There really hasn’t been good follow-up or research about how these kids are doing several years after they have completed a program. Schools and programs generally have a follow-up service from 6 months to two years, and they gladly welcome alumni who visit or call for updates. But unbiased research into how these kids fare years after a program is relatively unavailable. This network is such a private one, those who are successful don’t dwell on this low point in their lives. Even the Strugglingteens.com alumni chat forum had little response to this question.

We have begun conducting a survey to find out how program participants are doing many years later. Most of the responses we receive are from parents however; we are trying to reach more of the students. So far, preliminary results indicate that most of the “success stories” come from reputable schools and programs, IF there was a good “fit” between what the schools or programs offered and the child’s specific needs.

Anyone who has sent their child to a school or program, or anyone who has attended one or more is welcome and encouraged to participate in our survey. It is confidential and can be obtained by request either from our office, or on www.strugglingteens.com.

For a more immediate response to the question about how kids are doing five, 10, 20 years after completing a school or program, I am including a few quotes from graduates who responded to the A&E discussion board:

“I was 12 years old to 14 when I was in Rhode Island. I am now a city employee, received my certificate with honors from the local community college and have two beautiful boys ages 3 and 6. My 6 year old is ADHD/ODD/Bipolar, and most of all I keep fighting everyday to provide the best treatment for my son. I believe this works, life is important and if this program is done early enough it can help. There are some negative results and not everyone is successful, but it really works.”

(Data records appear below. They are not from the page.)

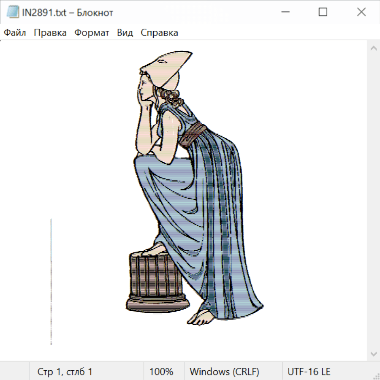380x380 pixels.
Task: Click the 100% zoom level in status bar
Action: (x=161, y=372)
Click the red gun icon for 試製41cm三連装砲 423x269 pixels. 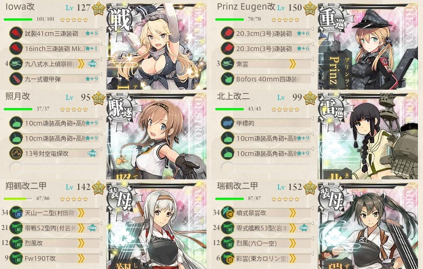[16, 33]
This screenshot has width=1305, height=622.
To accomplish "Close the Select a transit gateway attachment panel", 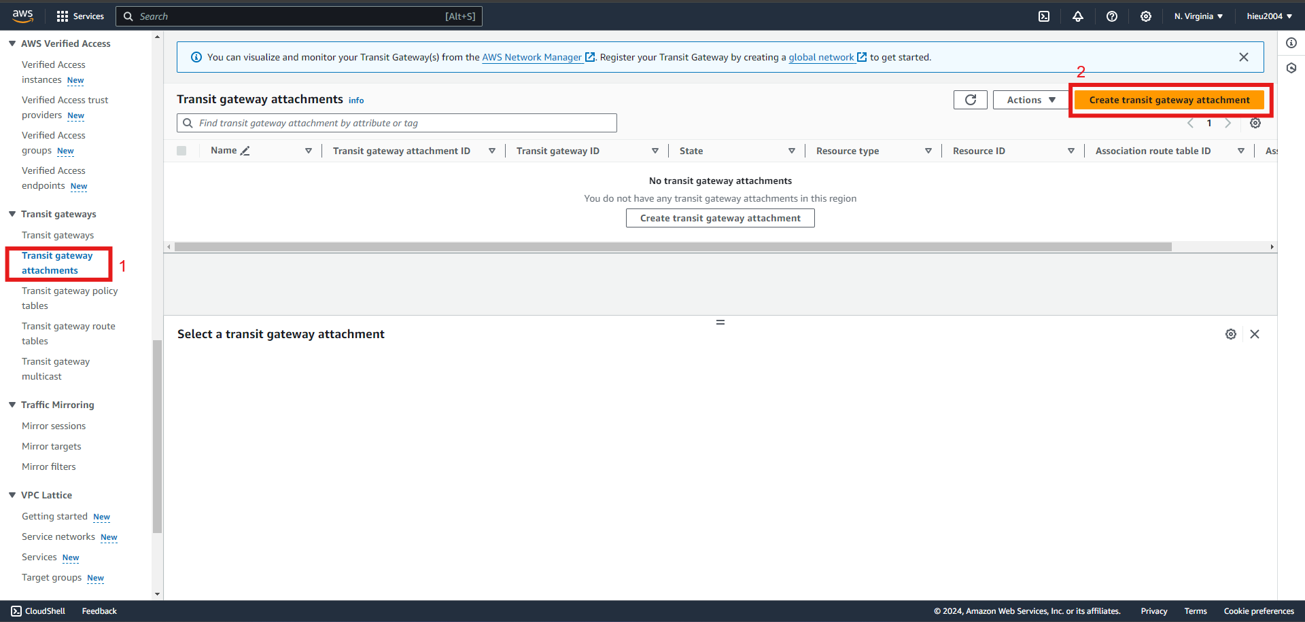I will coord(1255,334).
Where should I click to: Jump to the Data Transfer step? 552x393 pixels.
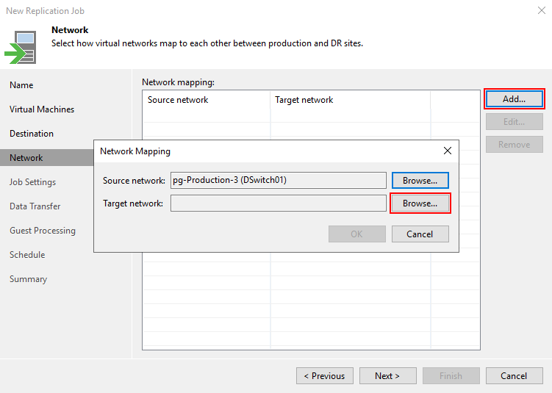pos(35,206)
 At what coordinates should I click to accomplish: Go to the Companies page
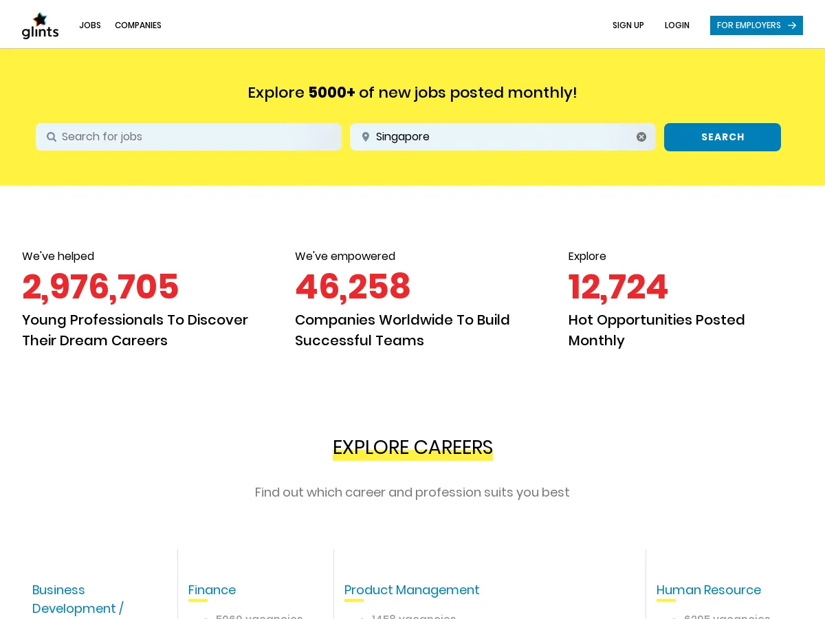tap(138, 25)
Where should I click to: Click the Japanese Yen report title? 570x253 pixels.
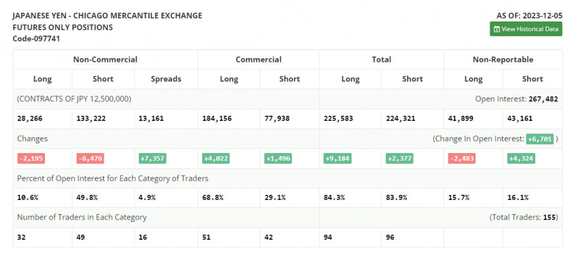point(108,15)
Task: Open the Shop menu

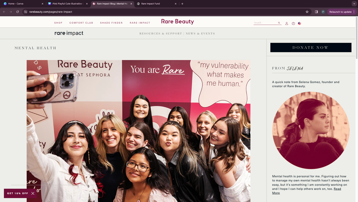Action: (58, 23)
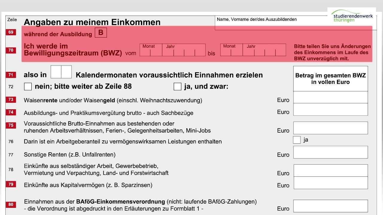Click the red line 75 marker
383x215 pixels.
click(x=11, y=125)
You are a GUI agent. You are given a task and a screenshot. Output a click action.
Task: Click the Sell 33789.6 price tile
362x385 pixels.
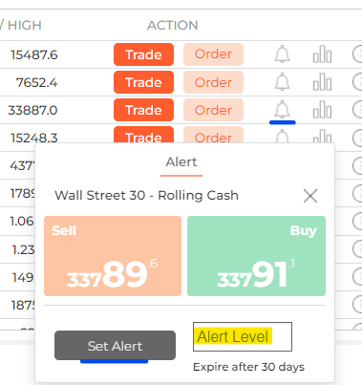[x=113, y=256]
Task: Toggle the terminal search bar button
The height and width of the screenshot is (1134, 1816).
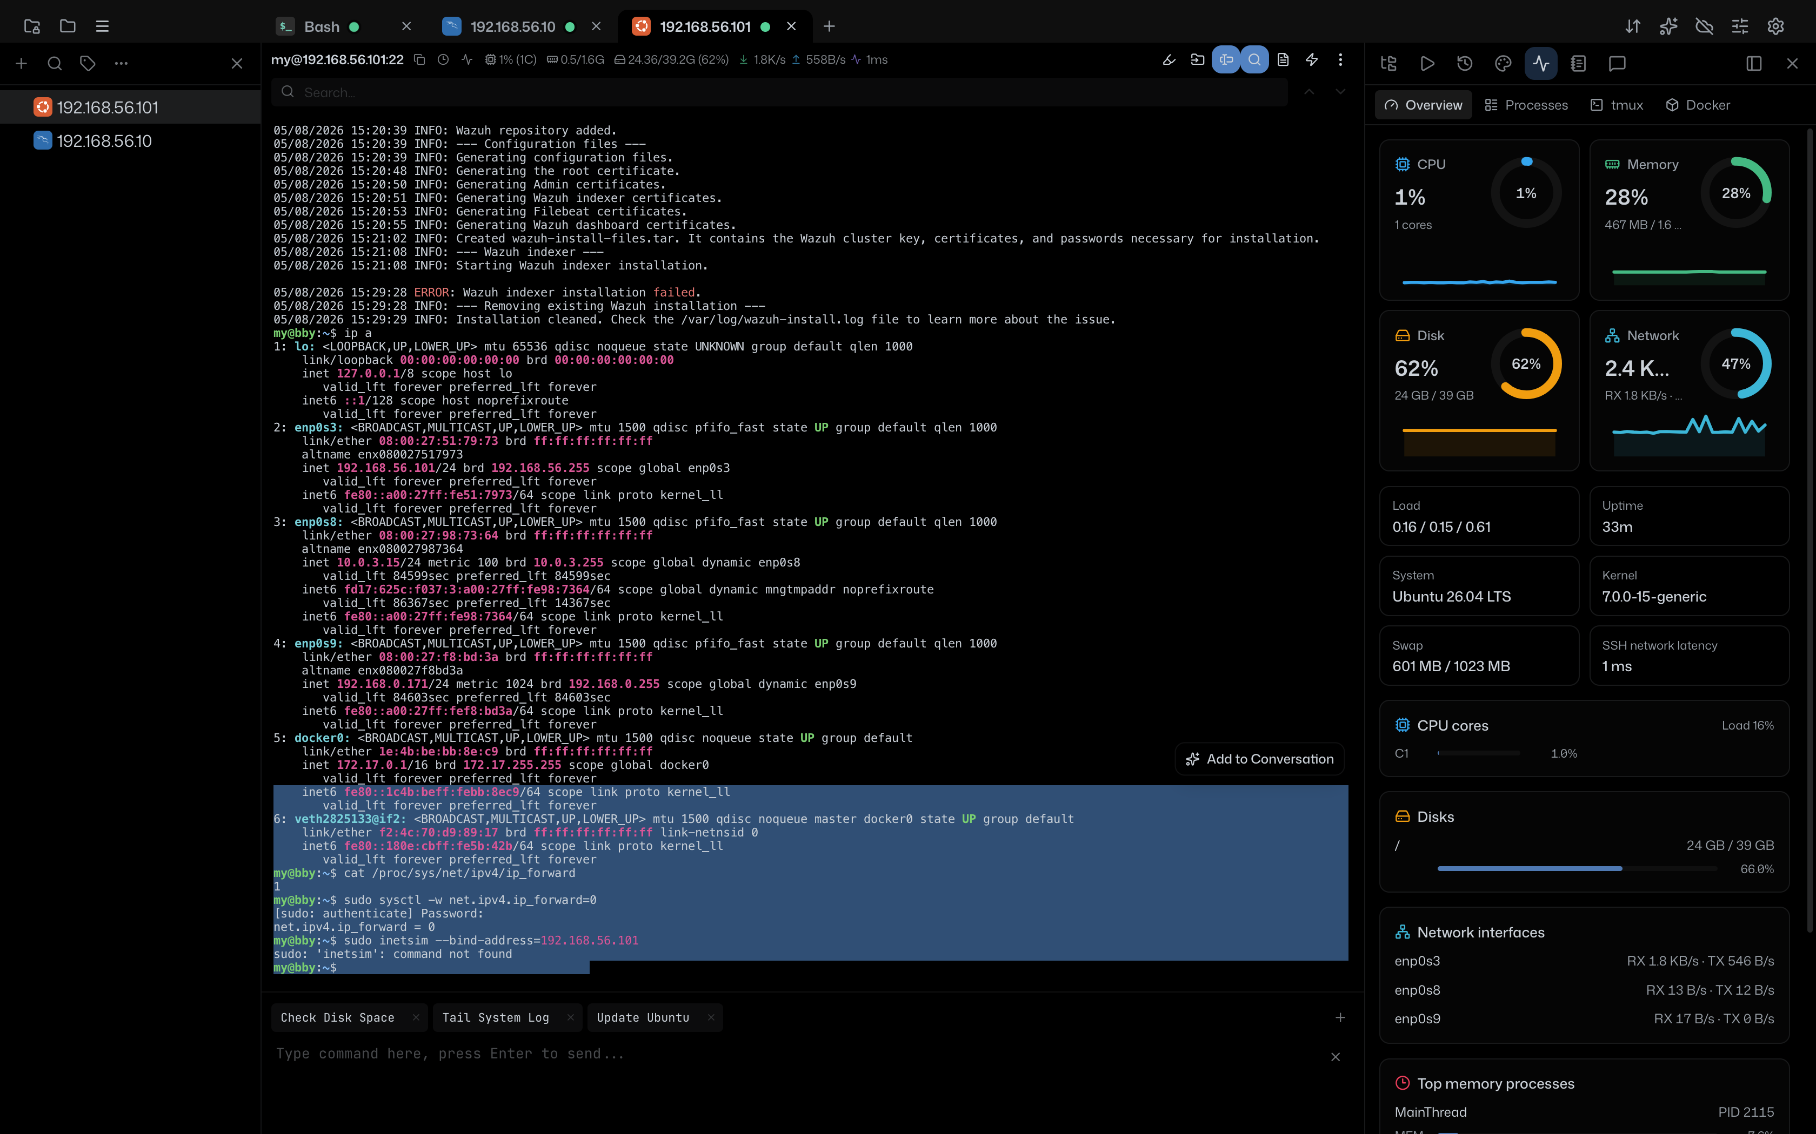Action: [1255, 60]
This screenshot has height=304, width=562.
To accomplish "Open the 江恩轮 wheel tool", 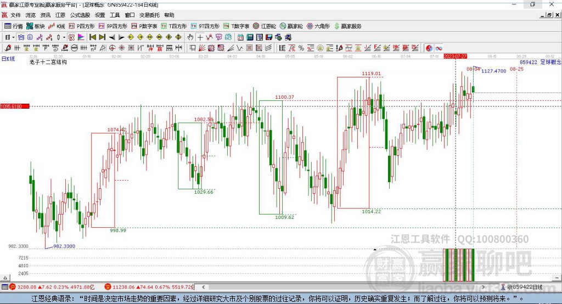I will (266, 26).
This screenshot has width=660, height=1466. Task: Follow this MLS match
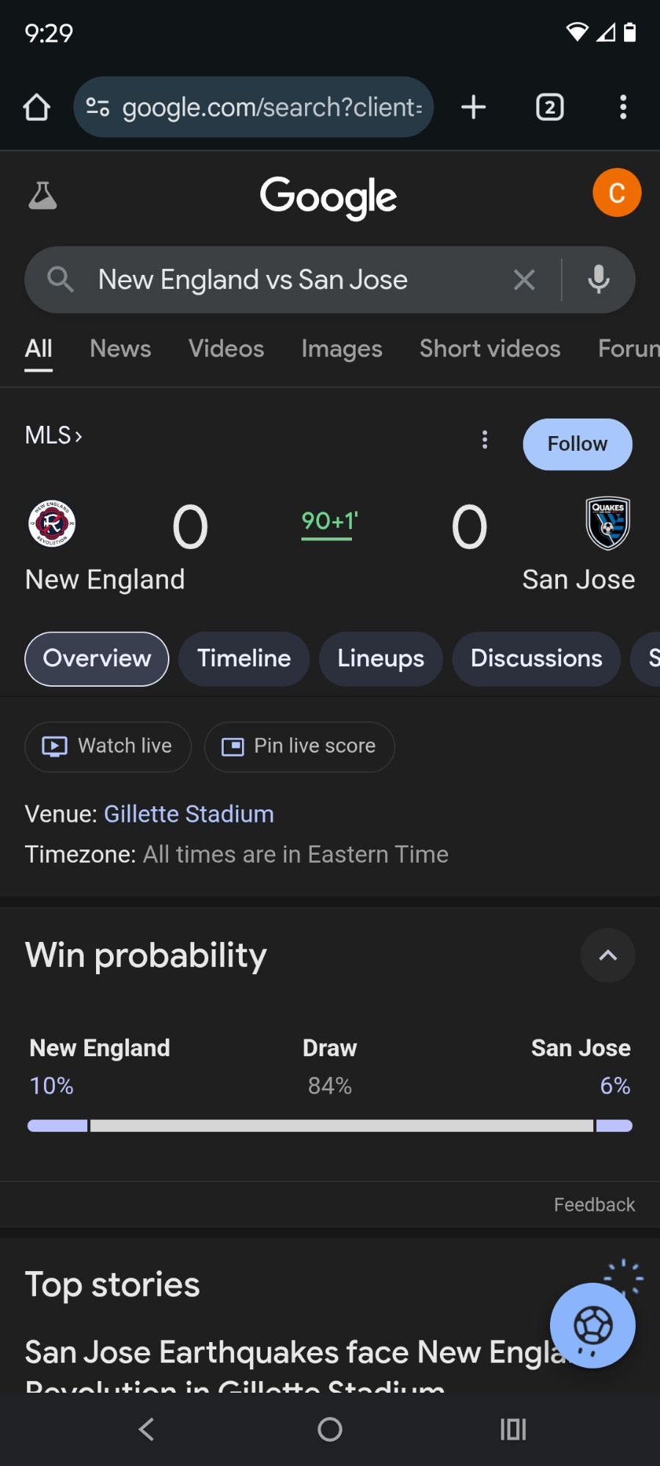click(x=577, y=444)
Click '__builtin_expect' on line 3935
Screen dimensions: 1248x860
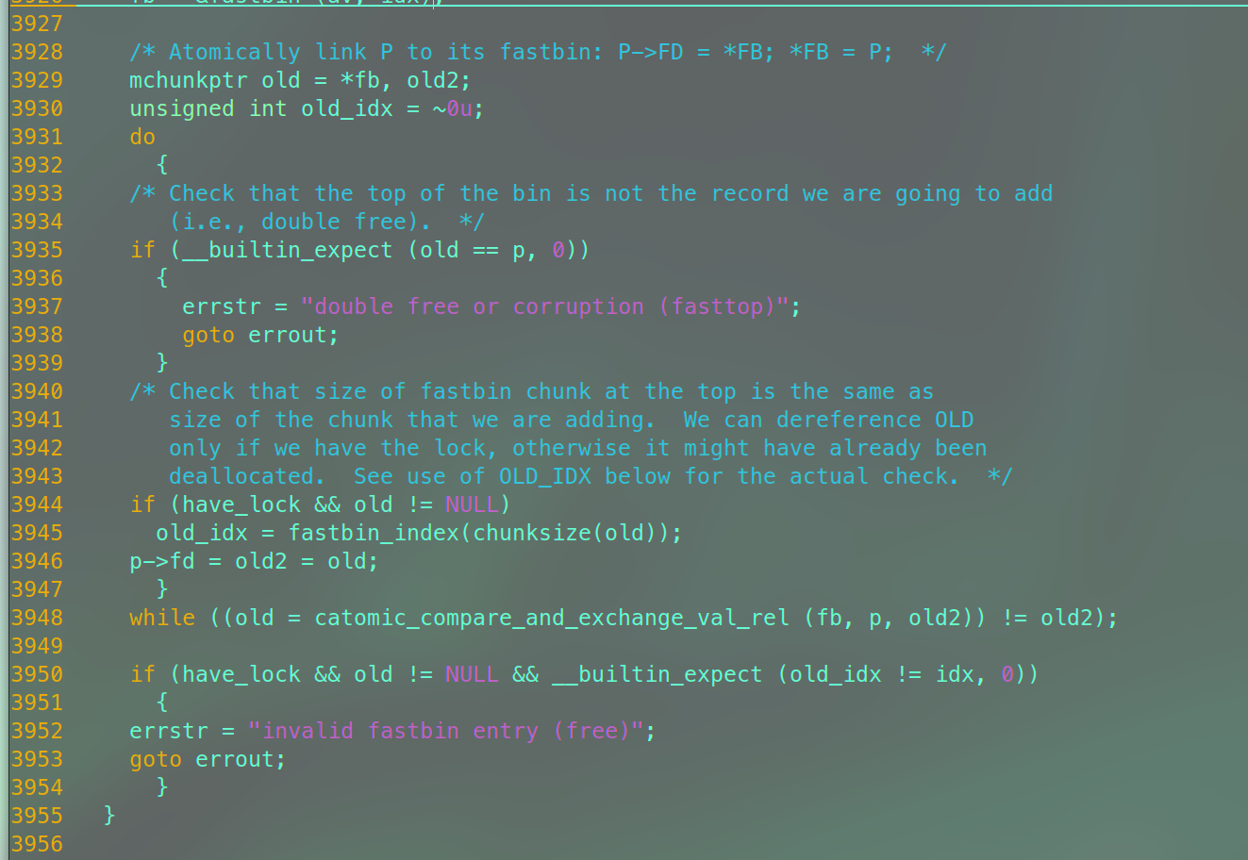coord(288,250)
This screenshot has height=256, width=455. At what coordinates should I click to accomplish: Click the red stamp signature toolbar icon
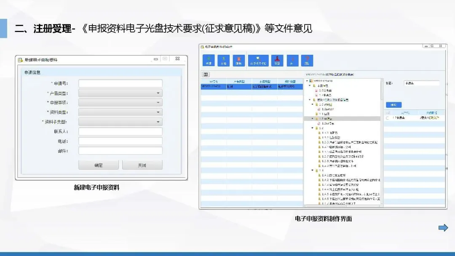pyautogui.click(x=277, y=61)
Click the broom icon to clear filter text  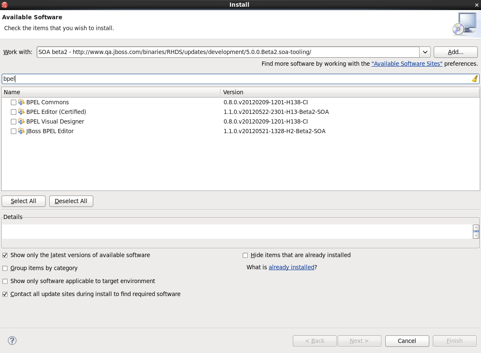(475, 79)
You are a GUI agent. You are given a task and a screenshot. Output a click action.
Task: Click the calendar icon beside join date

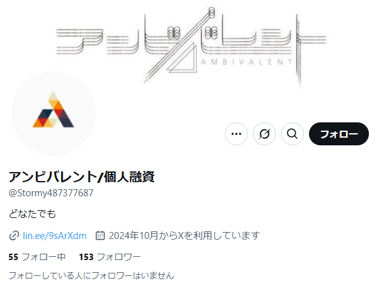click(x=100, y=235)
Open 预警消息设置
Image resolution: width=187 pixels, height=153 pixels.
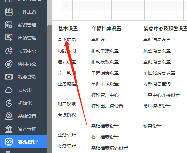pyautogui.click(x=157, y=51)
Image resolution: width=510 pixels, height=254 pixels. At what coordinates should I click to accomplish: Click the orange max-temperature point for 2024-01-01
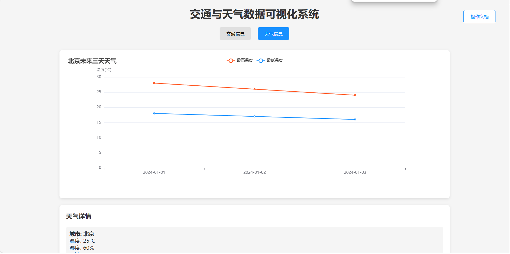tap(154, 83)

“I know it is an effective treatment. At age 14 my daughter was totally out of control, drugs, skipping school, etc. She received various forms of counseling to no avail. When I was contacted by the police one afternoon telling me they had located my 14-year-old runaway missing for two weeks, I told them to keep her. I was afraid if she got away she would end up a statistic somewhere. The juvenile officer suggested the wilderness camp. She is 34 years old now and lives a very full productive life with her family, husband and many friends. She is much loved.”

“I had major problems before I went on one of these and then went to lockdown and I’d probably be dead if it wasn’t from these programs. I was at the lockdown for 22 months and graduated last year, and as of today I am 2 years 8 months 3 weeks and 5 days clean from hard drugs and I couldn’t have done that without my programs.”

“My daughter is alive and clean and sober today because of the program she was in.”

“I attended the (program) about 9 years ago. When I first arrived I hated it, I found out later that they had told my parents to expect me to say anything in order to leave the program, so they told my parents that I would be lying and exaggerating, which set them up to not believe a word I said. It was definitely one of the most memorable experiences of my life and I even ended up wanting to stay longer! I miss the friends I made there terribly and can only hope that someday we will run into each other again.”

“I am now married and have an 8 year old son. I am a Scuba Instructor and am happier than I ever thought I could be. At 17 years old, I could not imagine being who I am and where I am now.”

And, I can speak for myself… I’ve been out of a program for eight years, work for an Independent Educational Consultant as a Referral Assistant, own my own home/car/life, work full time, am getting ready to go back to school full time, am out of trouble and thriving!